Bab 16 : Seutas Kenyataan Dan Kelabu Lampau (Part II)

3 0 0
                                    

Zena melihat sekelilingnya.

Sungguh ia tidak percaya kalau benar ada desa di sekitar sini. Apa yang dia lihat adalah sebuah perkampungan yang begitu hidup dan makmur. Petani yang sedang menggemburkan tanah, anak - anak kecil yang berlarian ke sana kemari, dan para pemuda - pemudi yang sedang berbincang di tepi jalan. Sang menteri hanya bisa tertegun dan sedikit menyesal karena desa ini luput dari jangkauan kerajaan.

Zena pun bertanya pada seseorang yang ada di tepi jalan. Sesaat mendengar nama yang dimaksud oleh Zena, pria tersebut menunjuk ke arah rumah yang tak jauh dari mereka. Zena berterima kasih dan bergegas menuju ke sana.

Setibanya di depan rumah tersebut, Zena menyuruh pasukannya agar bersiaga di luar. Ia pun mengikat kudanya pada pepohonan terdekat lalu mendekati pintu rumah tersebut. Zena mengetuknya dan sesosok lelaki tua muncul dari dalam rumah.

"Apakah ini benar kediaman Eva Radsetoulal?" ujar Zena.

Lelaki itu melihat ke belakang sejenak. Tampak sesosok wanita dewasa yang juga ikut mengintip.

"Iya ... benar. Eva tinggal di sini. Ada perlu apa, ya?" ujar lelaki itu.

Zena pun menyerahkan benda yang ia dapatkan dari lelaki bangsawan sebelumnya. Seikat rambut keemasan, beberapa surat dan sejumlah keping emas.

Tangis lelaki itu pecah seketika. Sang wanita berusaha menahan gejolak yang menyeruak dari benaknya. Sebuah kenyataan yang mau tak mau harus mereka berdua hadapi. Zena tidak bisa berkata sepatah kata pun pada keduanya. Ia hanya ikut memilu dalam dilema kelabu.

Setelah tangisannya mereda, lelaki dan wanita itu meminta maaf dan mempersilakan Zena untuk masuk. Dirinya ingin menolak, namun seolah keduanya ingin seseorang tetap bersama mereka. Sebuah kekhawatiran masuk dan melunakkan hati sang menteri.

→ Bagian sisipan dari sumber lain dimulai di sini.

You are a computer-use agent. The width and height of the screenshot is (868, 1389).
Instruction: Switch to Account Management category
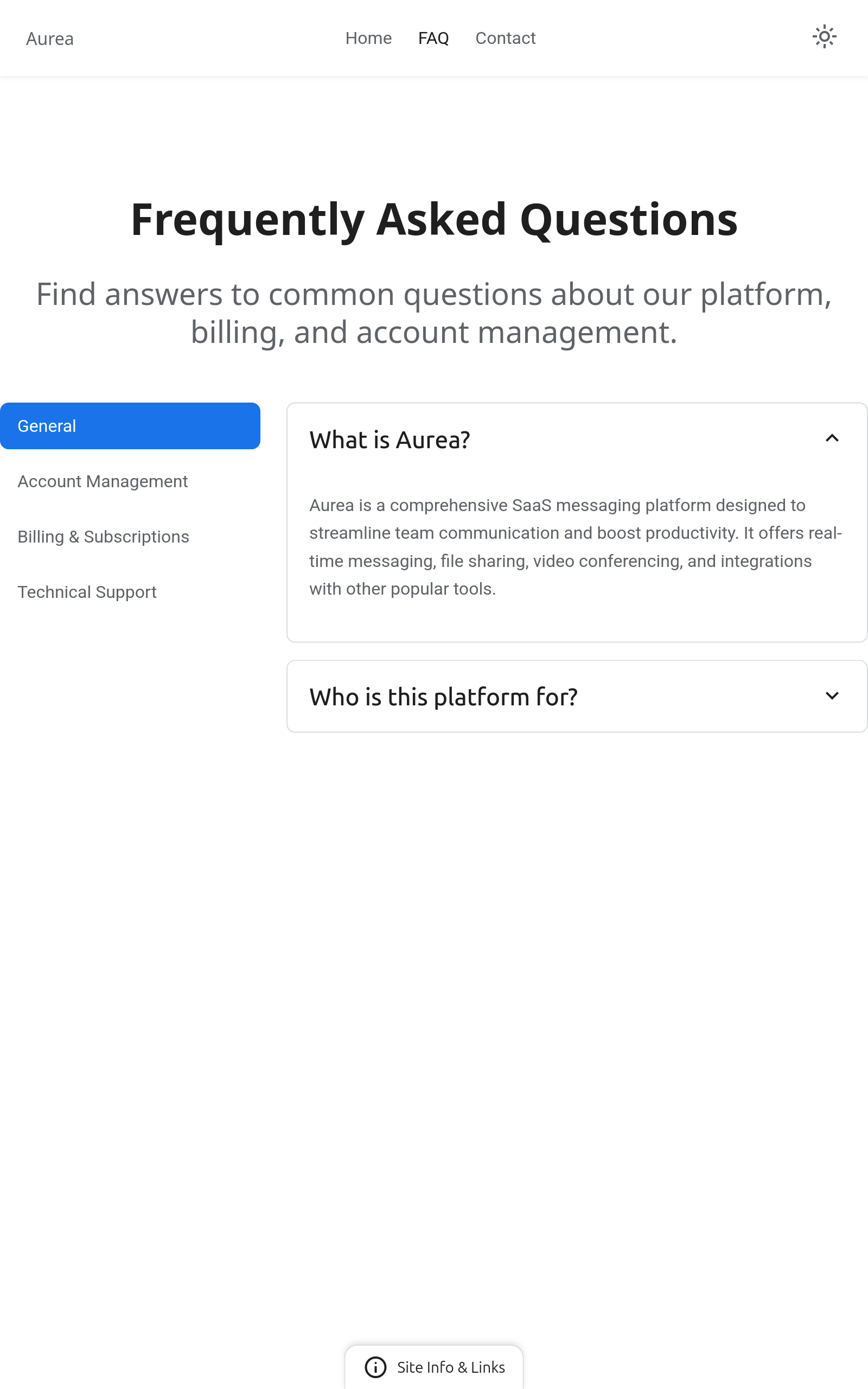tap(103, 482)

Zena duduk di sebuah kursi kayu. Ia disuguhi secangkir teh dengan wadah seadanya. Zena pun meminum teh tersebut perlahan hingga habis. Lalu meletakkan kembali cangkirnya dan melihat lelaki yang duduk di depannya masih mengalirkan air mata.

Zena memantapkan niatnya dan mulai bercerita. Ia menjelaskan penyebab kematian Eva sebagaimana yang ia dengar dari orang yang menemukannya. Tentu saja hal tersebut akan menambah kepiluan bagi keduanya. Namun sebuah kebenaran akan kenyataan pahit itu harus tetap mereka ketahui.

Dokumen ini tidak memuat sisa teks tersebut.